Com a Instrução Normativa – IN 65 de 2006 e IN 4 de 2007, que vigora há pelo menos sete anos no país, a fiscalização nas fábricas de ração de granjas de todo o Brasil foi intensificada pelo Ministério da Agricultura, Pecuária e Abastecimento.

Para alertar os suinocultores catarinenses sobre o que prevê de fato a lei, a ACCS (Associação Catarinense de Criadores de Suínos) iniciou um amplo debate entre MAPA, Cidasc, Sebrae SC e produtores de suínos, com a intenção de orientar sobre a rastrebilidade prevista em lei.
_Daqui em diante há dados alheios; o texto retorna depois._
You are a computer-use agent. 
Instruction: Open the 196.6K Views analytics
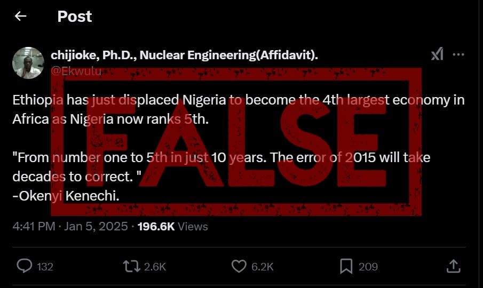[x=172, y=226]
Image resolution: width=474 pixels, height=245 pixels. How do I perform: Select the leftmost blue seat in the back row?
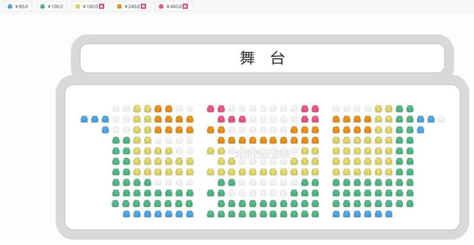[x=127, y=214]
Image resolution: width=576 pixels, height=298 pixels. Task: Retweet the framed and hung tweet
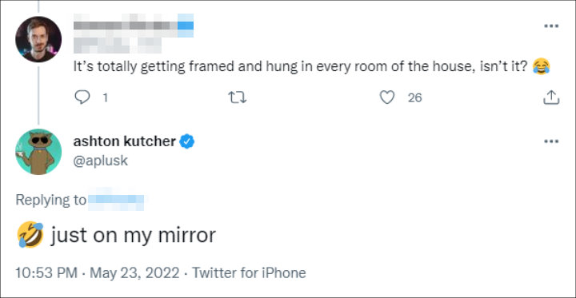pos(238,97)
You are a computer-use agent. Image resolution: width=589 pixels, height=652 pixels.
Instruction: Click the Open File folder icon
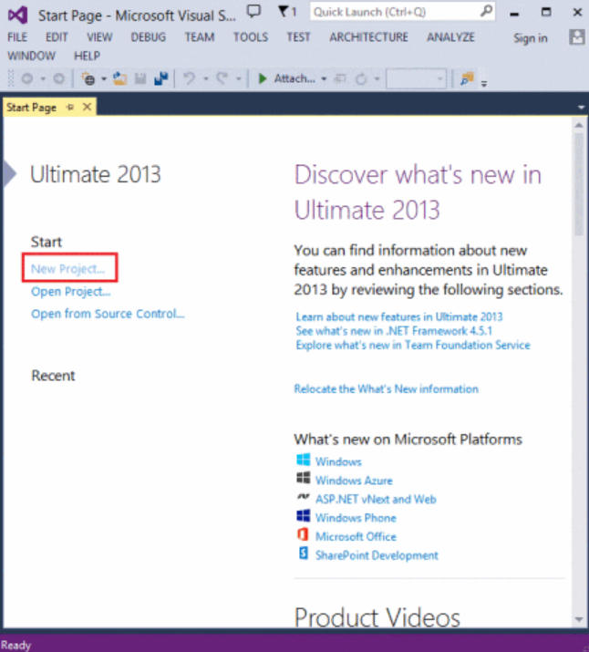tap(119, 79)
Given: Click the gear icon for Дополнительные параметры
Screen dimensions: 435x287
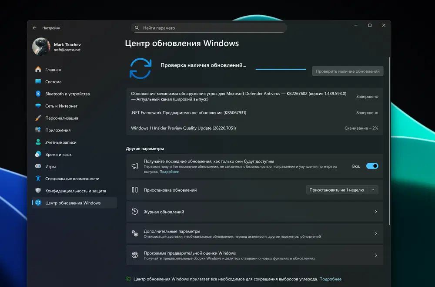Looking at the screenshot, I should [x=136, y=233].
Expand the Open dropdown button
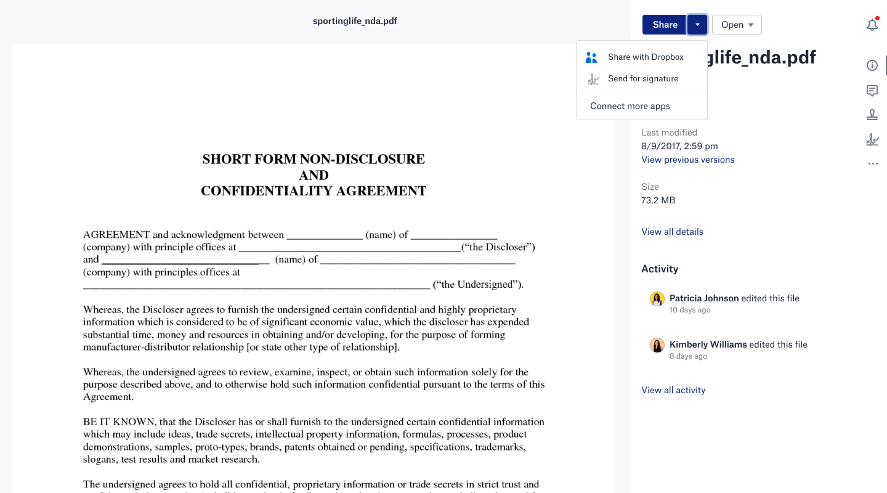887x493 pixels. pos(737,25)
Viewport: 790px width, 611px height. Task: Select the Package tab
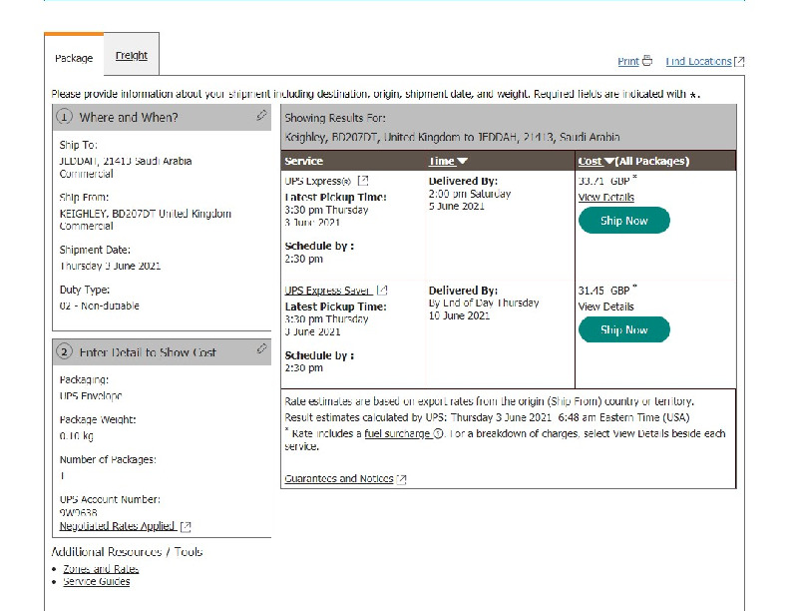click(74, 58)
“A principal preocupação é fazer com que o setor acompanhe as regras, sem que haja prejuízos. Como as Instruções Normativas existem há alguns anos, e neste período o produtor passou por grandes dificuldades, é preciso adequar algumas exigências nas fábricas de ração das propriedades, e com isso garantir a continuidade do título que Santa Catarina possui, como Área Livre de Febre Aftosa sem Vacinação, status reconhecido mundialmente, e que garante a consolidação de importantes mercados”, pontua o presidente da ACCS, Losivanio Luiz de Lorenzi.